El problema de seguirle el paso a las historias de sus abuelos era que tenía que cambiar la forma de los vecindarios para poder imaginarse una mentira. Carmencita no podía creer que décadas atrás, cuando el barrio Manga aun no estaba lleno de edificios por todos lados, era posible gastar las madrugadas viendo el baile solitario de los fantasmas que aparecían repentinamente en el ventanal de las mansiones como fuegos fatuos en el frío de la aurora. Su abuela Aura articulaba un mundo insólito donde la gente solía montar en buses de madera y andar por los caminos tramposos de La Popa contemplando las faldas florecidas de matarratones. A ella le costaba trabajo pensar en los picós concurridos, en la champeta cantada desde todos los estratos, en las salas de cine al aire libre del Teatro Caribe donde hoy funciona una bodega de colchones sin más poesía que el sueño de los pobres.
Y al final, acostada en su cama observando los vidrios empañados de la habitación, el único remedio que encontró para no seguir pensando en esa capital tan remota fue olvidar aquel encuentro accidental con su abuela. Sólo para no llorar.
Así le ocurre a usted, a mí. El tiempo ha izado en esta ciudad una bandera que no reconocemos, una pequeña república de murallas meadas y virgencitas de porcelana mirando hacia las casas del vendedor de cocaína. Pasear por Cartagena se parece a la arqueología: uno anda por las calles recogiendo huesos viejos en el camino, con la sensación de haber penetrado en la cripta maldita de una civilización desconocida. Nada más difícil que mirar al cielo y encontrar una cometa enredada en el cableado de los postes como el fósil solitario de los años que se fueron.

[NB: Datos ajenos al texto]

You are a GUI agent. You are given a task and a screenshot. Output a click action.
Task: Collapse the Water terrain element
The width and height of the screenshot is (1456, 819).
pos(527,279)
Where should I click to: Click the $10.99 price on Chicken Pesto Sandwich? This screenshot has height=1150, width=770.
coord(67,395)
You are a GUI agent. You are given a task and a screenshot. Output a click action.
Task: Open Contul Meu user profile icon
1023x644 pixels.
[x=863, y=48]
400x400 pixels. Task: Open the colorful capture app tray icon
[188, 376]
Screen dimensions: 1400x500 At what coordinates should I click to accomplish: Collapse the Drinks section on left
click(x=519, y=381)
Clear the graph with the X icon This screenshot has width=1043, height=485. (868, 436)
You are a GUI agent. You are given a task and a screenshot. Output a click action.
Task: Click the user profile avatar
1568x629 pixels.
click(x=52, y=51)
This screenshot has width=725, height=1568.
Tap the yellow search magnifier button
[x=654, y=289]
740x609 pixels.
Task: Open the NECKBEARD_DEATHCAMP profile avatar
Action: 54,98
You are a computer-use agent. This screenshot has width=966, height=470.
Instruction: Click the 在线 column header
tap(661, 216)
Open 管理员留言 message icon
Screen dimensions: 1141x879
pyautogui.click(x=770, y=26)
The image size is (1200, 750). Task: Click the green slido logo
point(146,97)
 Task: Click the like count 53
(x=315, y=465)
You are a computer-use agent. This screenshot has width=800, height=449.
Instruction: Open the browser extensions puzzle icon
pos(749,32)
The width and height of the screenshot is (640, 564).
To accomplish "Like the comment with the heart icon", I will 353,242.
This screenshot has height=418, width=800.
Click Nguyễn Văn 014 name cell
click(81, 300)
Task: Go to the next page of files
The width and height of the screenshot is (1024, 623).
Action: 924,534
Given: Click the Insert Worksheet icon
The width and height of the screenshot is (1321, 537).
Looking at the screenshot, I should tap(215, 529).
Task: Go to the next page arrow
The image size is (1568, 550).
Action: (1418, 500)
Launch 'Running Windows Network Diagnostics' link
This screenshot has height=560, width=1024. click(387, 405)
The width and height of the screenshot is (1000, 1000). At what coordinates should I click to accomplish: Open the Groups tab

Uno no imagina que falte poco para que nos exilien por completo del pasado, hasta que el Centro sea totalmente lo que hoy parece por pedazos: un lugar ajeno y extranjero donde ya no quedan las remontadoras de calzado y en cuyos andenes surge tristemente el olor a madera podrida de los relojeros callejeros que echaron. Tanto edificio ha borrado de los barrios la terca costumbre de quedarse hablando con los vecinos en el marco de la puerta mientras afuera la tarde va haciendo sus últimos ruidos como un artificio melancólico de estudiantes recién salidos de clases.
Y ¿de quién es la culpa? No sé, de ustedes, mía, de estos gobiernos, de los fantasmas que ya no bailan en las madrugadas, de los que nacen y no sienten nada por lo que se había logrado, de la abuela que se murió sin contar sus secretos al mundo, de todos aquellos miserables que cuando les preguntan de dónde son responden sin ganas que del pasado.